Serbian media have previously reported that Mladic was hiding near Valjevo and the police searched the nearby mountain of Divcibare several years ago.

 

Wanted for genocide

 

Mladic, 66, has been wanted since 1995 by the United Nation's International Criminal Tribunal for the former Yugoslavia (ICTY) in The Hague, where Radovan Karadzic, the Bosnian Serb president, now is on trial.

 

The former commander of the Bosnian Serb military forces has been indicted for genocide, war crimes and crimes against humanity during the 1992-95 war in Bosnia.

He notably faces charges relating to the siege of Sarajevo, which claimed more than 10,000 lives, and for the Srebrenica massacre of about 8,000 Muslim men and boys in 1995.

 

Serbia's co-operation with the United Nations war crimes tribunal based in The Hague is a key condition for its closer ties with the European Union, which the new pro-Western government hopes to join by 2014.

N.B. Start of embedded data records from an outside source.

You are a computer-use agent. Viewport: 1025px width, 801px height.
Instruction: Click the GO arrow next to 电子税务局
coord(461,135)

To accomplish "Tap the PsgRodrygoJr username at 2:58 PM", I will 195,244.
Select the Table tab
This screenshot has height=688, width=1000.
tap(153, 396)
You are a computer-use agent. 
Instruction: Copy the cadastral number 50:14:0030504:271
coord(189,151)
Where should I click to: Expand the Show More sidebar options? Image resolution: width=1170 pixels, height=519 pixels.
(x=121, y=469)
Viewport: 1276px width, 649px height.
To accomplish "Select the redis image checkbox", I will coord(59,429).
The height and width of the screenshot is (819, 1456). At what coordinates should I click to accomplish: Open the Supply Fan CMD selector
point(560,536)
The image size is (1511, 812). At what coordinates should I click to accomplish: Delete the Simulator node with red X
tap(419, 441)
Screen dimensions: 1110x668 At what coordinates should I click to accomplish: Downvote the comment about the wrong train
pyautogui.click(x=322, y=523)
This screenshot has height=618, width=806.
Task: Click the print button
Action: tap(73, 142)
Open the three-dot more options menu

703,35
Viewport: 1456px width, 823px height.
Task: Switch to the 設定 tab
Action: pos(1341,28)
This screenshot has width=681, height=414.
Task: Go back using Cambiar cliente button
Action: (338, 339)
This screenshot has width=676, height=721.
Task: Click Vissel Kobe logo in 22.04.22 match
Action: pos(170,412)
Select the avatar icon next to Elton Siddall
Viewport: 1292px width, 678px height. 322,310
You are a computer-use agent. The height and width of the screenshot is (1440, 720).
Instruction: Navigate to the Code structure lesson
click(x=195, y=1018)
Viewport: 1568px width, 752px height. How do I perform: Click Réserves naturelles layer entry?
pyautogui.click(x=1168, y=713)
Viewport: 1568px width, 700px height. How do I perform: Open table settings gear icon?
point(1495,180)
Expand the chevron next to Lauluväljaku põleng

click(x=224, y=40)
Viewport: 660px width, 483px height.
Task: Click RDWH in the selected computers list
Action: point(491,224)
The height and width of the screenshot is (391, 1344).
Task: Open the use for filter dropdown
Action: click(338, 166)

Last month, Serbia said it had intensified its hunt for Mladic before an expected visit by Serge Brammertz, the UN tribunal's chief prosecutor.

 

Brammertz is visiting Croatia, Serbia and Bosnia this week and next, his office said in a statement on Monday.

 

"The purpose of the visits is to meet with representatives of the local authorities in charge of co-operation with the ICTY in preparation for the prosecutor's regular report to the United Nations Security Council (UNSC) in December," it said.

 

Brammertz will submit a written report to the UNSC in November and appear before it in December to assess co-operation with the tribunal's work.

 

Co-operation with the tribunal involves the arrest and transfer to The Hague of Mladic and the only other remaining fugitive war crimes suspect, Goran Hadzic, a wartime Croatian Serb leader.

 

Karadzic was arrested in July on a bus in Belgrade, where he had been living as an alternative medicine practitioner.